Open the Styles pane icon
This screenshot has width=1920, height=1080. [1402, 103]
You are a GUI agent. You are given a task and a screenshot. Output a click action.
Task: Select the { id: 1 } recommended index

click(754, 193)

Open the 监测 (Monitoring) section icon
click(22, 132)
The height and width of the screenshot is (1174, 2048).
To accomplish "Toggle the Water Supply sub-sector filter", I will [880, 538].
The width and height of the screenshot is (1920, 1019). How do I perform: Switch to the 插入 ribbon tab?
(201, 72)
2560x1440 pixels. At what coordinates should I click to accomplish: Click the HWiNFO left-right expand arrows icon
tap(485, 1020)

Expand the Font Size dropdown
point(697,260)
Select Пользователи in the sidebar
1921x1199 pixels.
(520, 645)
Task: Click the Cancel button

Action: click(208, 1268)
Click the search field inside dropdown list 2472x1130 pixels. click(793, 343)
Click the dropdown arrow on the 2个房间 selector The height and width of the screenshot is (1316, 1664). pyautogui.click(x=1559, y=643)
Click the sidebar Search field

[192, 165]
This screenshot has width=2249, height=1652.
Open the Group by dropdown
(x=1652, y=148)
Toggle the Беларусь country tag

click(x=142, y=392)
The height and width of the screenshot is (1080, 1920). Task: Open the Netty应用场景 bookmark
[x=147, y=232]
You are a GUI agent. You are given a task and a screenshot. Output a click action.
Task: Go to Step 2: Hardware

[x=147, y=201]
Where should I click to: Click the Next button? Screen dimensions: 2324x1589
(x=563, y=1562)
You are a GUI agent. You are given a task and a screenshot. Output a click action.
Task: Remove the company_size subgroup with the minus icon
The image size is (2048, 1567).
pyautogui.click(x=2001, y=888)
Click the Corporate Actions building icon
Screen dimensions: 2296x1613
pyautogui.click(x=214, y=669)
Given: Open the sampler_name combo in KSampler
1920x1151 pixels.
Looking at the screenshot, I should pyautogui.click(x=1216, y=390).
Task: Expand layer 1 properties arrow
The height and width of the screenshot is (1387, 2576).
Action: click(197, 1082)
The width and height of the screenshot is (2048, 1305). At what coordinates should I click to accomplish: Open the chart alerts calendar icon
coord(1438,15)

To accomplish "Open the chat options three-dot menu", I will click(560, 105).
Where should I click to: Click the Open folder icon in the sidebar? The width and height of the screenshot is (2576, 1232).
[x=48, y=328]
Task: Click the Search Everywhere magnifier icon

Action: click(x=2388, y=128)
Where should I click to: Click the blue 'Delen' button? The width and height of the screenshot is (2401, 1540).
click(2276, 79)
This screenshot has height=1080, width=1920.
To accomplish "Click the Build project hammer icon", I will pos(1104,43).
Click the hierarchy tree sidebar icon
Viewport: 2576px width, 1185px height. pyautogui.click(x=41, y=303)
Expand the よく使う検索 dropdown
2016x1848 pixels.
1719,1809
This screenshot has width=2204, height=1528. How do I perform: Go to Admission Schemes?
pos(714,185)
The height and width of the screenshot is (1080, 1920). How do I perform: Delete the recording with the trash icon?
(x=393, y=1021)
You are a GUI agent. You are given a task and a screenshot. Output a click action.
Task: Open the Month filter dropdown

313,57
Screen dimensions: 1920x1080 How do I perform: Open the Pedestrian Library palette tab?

○ ○ ○

GOAL OF THE EXERCISE:
Where the line containing "Click the hierarchy tree sidebar icon" appears in the data above, begin there and reproduce every line to the end exactly; include nothing else.

REPLY TO THE TASK:
Click the hierarchy tree sidebar icon
Viewport: 2576px width, 1185px height. pyautogui.click(x=41, y=303)
Expand the よく使う検索 dropdown
2016x1848 pixels.
1719,1809
This screenshot has width=2204, height=1528. How do I perform: Go to Admission Schemes?
pos(714,185)
The height and width of the screenshot is (1080, 1920). How do I perform: Delete the recording with the trash icon?
(x=393, y=1021)
You are a GUI agent. You are given a task and a screenshot. Output a click action.
Task: Open the Month filter dropdown

313,57
Screen dimensions: 1920x1080 How do I perform: Open the Pedestrian Library palette tab?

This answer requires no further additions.